[Task details]
Please restate each line of the data below exactly. Omit all images.

────────────────────

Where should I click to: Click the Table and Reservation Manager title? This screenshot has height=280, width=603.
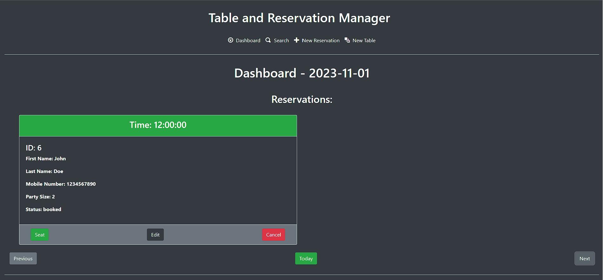pyautogui.click(x=299, y=18)
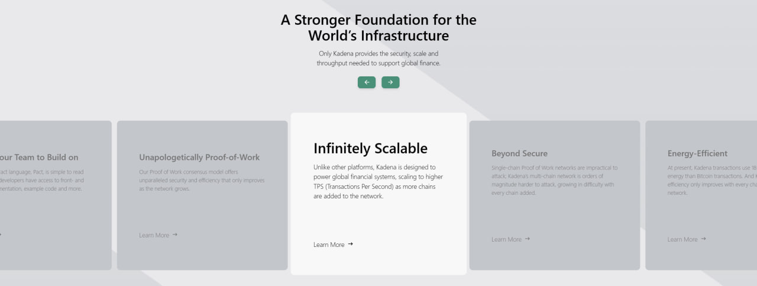Select the Beyond Secure card title

(519, 153)
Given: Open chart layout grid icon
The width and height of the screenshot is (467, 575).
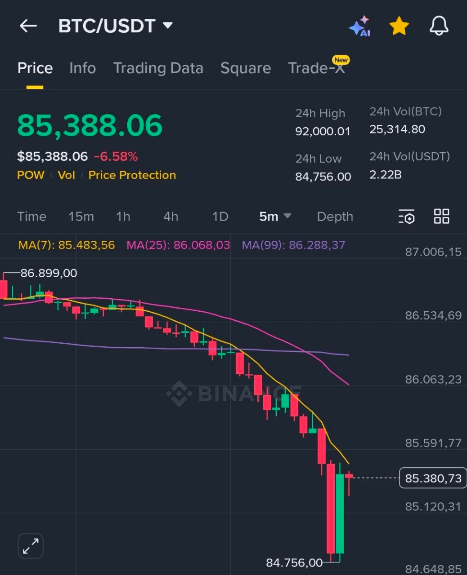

────────────────────

[Output of the exercise]
Where should I click to: Click the Table and Reservation Manager title? This screenshot has height=280, width=603.
pyautogui.click(x=299, y=18)
Select the Beyond Secure card title

(519, 153)
Given: Open chart layout grid icon
The width and height of the screenshot is (467, 575).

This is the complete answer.